Un lavoro che prosegue senza sosta da giorni. Che si va ad aggiungere a quello fatto nei mesi precedenti e in parte azzerato dalla scossa del 18 gennaio e dalle abbondanti nevicate. Tutte le frazioni isolate nelle Marche sono state raggiunte, anche se in una decina le vie d’accesso non sono del tutto aperte. Le turbine a disposizione stanno lavorando in tal senso. In gran parte di queste manca ancora l’energia elettrica. Sono in corso verifiche sui fiumi e corsi d’acqua, in modo particolare sul Nera che viene monitorato in tempo reale. Al momento non si registrano situazioni di rischio esondazioni: i livelli sono gli stessi di un mese fa. Altro discorso sarà quando la neve inizierà a sciogliersi.
Sono quattro le stazioni di controllo a monte dell’abitato di Visso e fino a Castelsantangelo sul Nera, mentre gli altri fiumi della regione sono controllati da 165 centraline. Un monitoraggio più che sufficiente che garantisce di allertare i Comuni in tempo utile.

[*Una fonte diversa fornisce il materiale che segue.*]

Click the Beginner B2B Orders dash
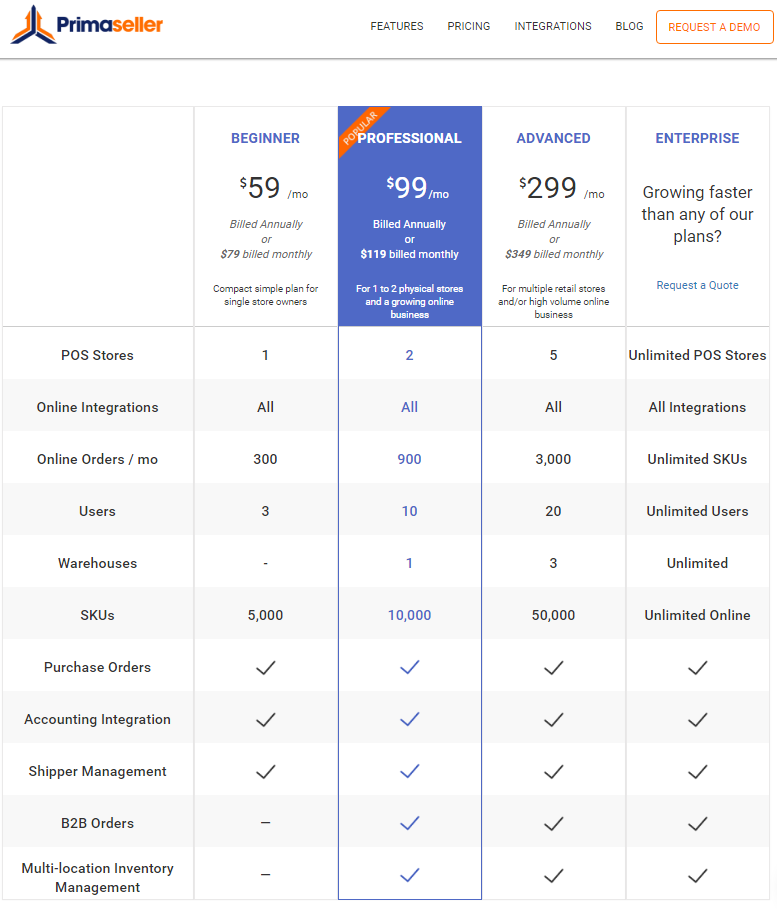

Da Bolzano sono arrivate due frese; una turbina spartineve è arrivata da Modena.e sta lavorando tra Venarotta e Palmiano lungo la provinciale 83.

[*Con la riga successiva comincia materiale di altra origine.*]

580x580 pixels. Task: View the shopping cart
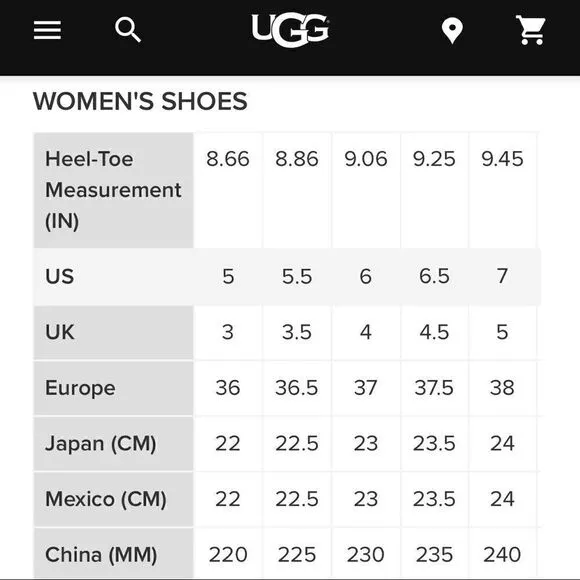coord(531,30)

Ieri pomeriggio un elicottero dell’Esercito ha soccorso 23 persone recuperate a Valle Castellana (Teramo), dopo giorni di tentativi andati a vuoto per la troppa neve che ostruiva le strade. Isolate, al freddo, senza corrente elettrica, sono state finalmente raggiunte dalle squadre di soccorso provenienti da Teramo, Ascoli e Acquasparta. Portate nella frazione di Prevenisco e qui prelevate dall’elicottero.
Sono solo alcuni esempi dei cento interventi che si stanno operando in tutta la regione, ma danno il senso dell’impegno profuso e delle forze messe in campo per far fronte alle criticità. Certo, non mancano le polemiche. Come la turbina usata a Montemonaco per pulire la strada alla processione di San Sebastiano anziché utilizzarla per raggiungere le persone isolate. O le preoccupazioni, come quelle esternate dal sindaco di Ussita Marco Rinaldi: «Se in primavera non riportiamo la gente a fondovalle per Ussita è finita – ha detto Rinaldi – L’economia di queste zone è legata alla sua montagna e agli impianti sciistici, tenerli chiusi è motivo di rammarico infinito, in una giornata come questa avremmo incassato almeno 80 mila euro con gli impianti di risalita. Invece adesso la montagna è deserta, ci sono solo gli uomini dei soccorsi e i tecnici chiamati a valutare il rischio valanghe».
Tutto sacrosanto, ma non è ancora tempo di polemiche o preoccupazioni. Prima occorre terminare il lavoro di sgombero dalla neve di strade e frazioni. Portare soccorso alle persone e agli animali isolati. Tirare fuori da sotto le valanghe le persone imprigionate. E solo dopo, terminati i festeggiamenti per chi ce l’ha fatta o i funerali dei meno fortunati, solo dopo avrà senso dare la stura alle polemiche.
Sperando non ci si dimentichi e si premi adeguatamente l’immane coraggio e l’immenso, splendido, disumano lavoro di tutte quelle persone che hanno portato soccorso ovunque.